_SELECTED TEXT_:
Looking beyond prices in the crypto sector… mainstream banking is getting in on the game … an obstacle that, once removed, would be huge for the sector… bitcoin whales are buying
As long-term investors, our job is to roll with the punches and keep our sights set on the big picture – the great crypto awakening that will change so much about our lives and eventually lead to higher altcoin prices.
That’s from crypto expert, Charlie Shrem, and his team at Crypto Investor Network.
Now, let’s be candid…
What Charlie is advising is hard.
If you’re a crypto investor, you’re sitting through a major pullback right now. And you’re probably looking at a painful decline in your crypto portfolio value – perhaps somewhere around 50%.
Meanwhile, the bearish view of the crypto sector is dominant in the financial media. For example, I saw this CNBC headline yesterday…
So, it’s hard to “roll with the punches” as Charlie suggests.
Now, to be fair, maybe rolling with punches isn’t the answer. After all, wise investors regularly challenge their own market narratives. That’s because rigid beliefs about what will or won’t happen often create blind spots that can result in big losses.
In light of this, there’s one question we need to ask today to make sure we’re still on the right track when it comes to the crypto sector…
Is this current weakness just standard volatility, like we’ve seen for years, or is this time different – a sustained bear market that’s a prelude to a more significant crypto “death” of sorts, such as what Taleb suggests above?
Here’s Charlie’s quick take:
Even with the increased volatility and frustrating near-term performance, this awakening continues to unfold in front of us.
And despite what the financial media pundits might be saying, there are absolutely no signs of a bear market on the horizon.
In fact, we’re seeing signs of just the opposite…
In today’s Digest, let’s dive into what Charlie is seeing that’s giving him confidence about the health of the crypto sector and the wealth-generating power of elite altcoins.
In short, underneath today’s price weakness, momentum is building, traction is firming, and high-net-worth investors are adding to their positions.
This is a tough moment for crypto investors, but it’s not time to bail.
***Where your focus should be right now
For newer Digest readers, Charlie was one of bitcoin’s earliest backers and today is considered one of the most influential people in cryptocurrencies.
He’s been mentioned in Fortune… Forbes… CNN… 60 Minutes… TED Talks… Bloomberg… and The Wall Street Journal… to name a few. His story has been featured in numerous Netflix documentaries and best-selling books. And yes, he’s become a bitcoin millionaire many times over thanks to his early involvement.
Today, he helms InvestorPlace’s altcoin investment service, Crypto Investor Network. And in last week’s July issue, Charlie pointed toward the one thing that battered crypto investors need to be holding onto today…
A surge in adoption – most recently, from the traditional banking sector.
More and more consumers want exposure to the cryptocurrency market. They can’t currently get that through traditional financial options.
Well, that doesn’t bode well for the old school banks. They’re losing deposits to crypto exchanges like Coinbase and other platforms including Square, PayPal, and Robinhood.
In May, Coinbase reported $1.8 billion in revenue in its fiscal first quarter of 2021 – up from just $585 million in the previous quarter. And leading up to its April IPO, there were an estimated $90 billion in crypto assets on the platform. That’s a whole lot of revenue and asset custody that Coinbase gained at the expense of traditional banks.

_GIVEN RECORDS_:
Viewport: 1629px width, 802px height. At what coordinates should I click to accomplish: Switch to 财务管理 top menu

--

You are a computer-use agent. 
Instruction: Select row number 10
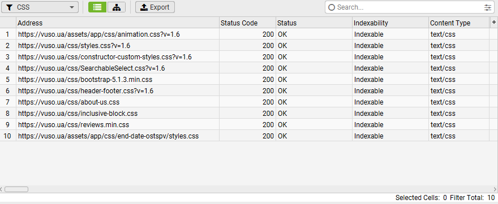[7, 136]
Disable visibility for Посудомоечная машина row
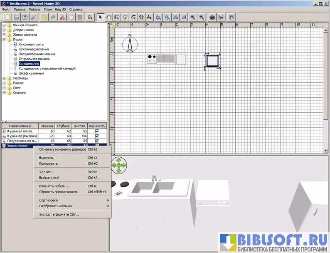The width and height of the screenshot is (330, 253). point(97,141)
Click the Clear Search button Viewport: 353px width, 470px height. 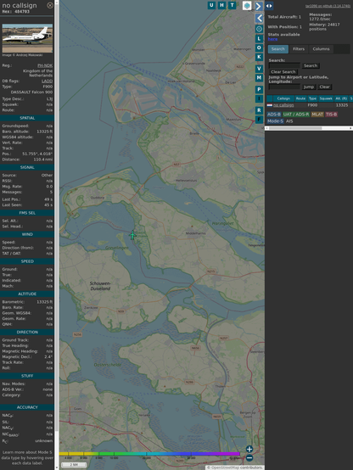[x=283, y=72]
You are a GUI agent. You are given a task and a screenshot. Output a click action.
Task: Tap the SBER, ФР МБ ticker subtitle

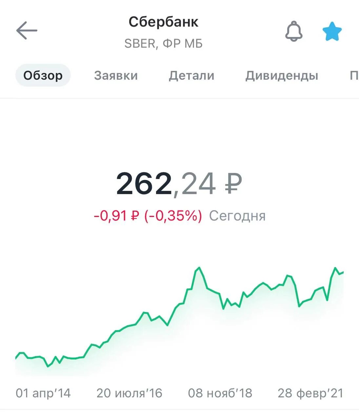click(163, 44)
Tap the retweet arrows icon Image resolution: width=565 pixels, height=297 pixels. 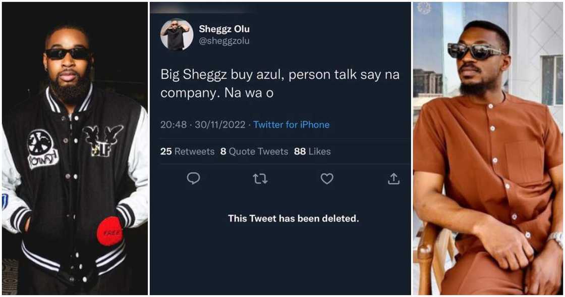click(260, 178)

_TASKS TO CARRY OUT_:
1. Copy the part of the crypto article between "This is a tough" and "people in cryptocurrencies.", inclusive.
2. Based on the crypto article, mark each statement yes or no, and quote the exact words that decide it: (a) Coinbase reported $1.8 billion in revenue in its fiscal first quarter of 2021. (b) Charlie sees clear signs of a bear market ahead. (c) Coinbase held its IPO in June.
3. According to the crypto article, which InvestorPlace service does Charlie Shrem lead?
The entries have nothing to do with the crypto article.

_COMPLETED EXERCISE_:
1.
This is a tough moment for crypto investors, but it’s not time to bail.
***Where your focus should be right now
For newer Digest readers, Charlie was one of bitcoin’s earliest backers and today is considered one of the most influential people in cryptocurrencies.

2.
(a) Yes: "In May, Coinbase reported $1.8 billion in revenue in its fiscal first quarter of 2021"
(b) No: "there are absolutely no signs of a bear market on the horizon."
(c) No: "leading up to its April IPO"

3. Crypto Investor Network, InvestorPlace's altcoin investment service.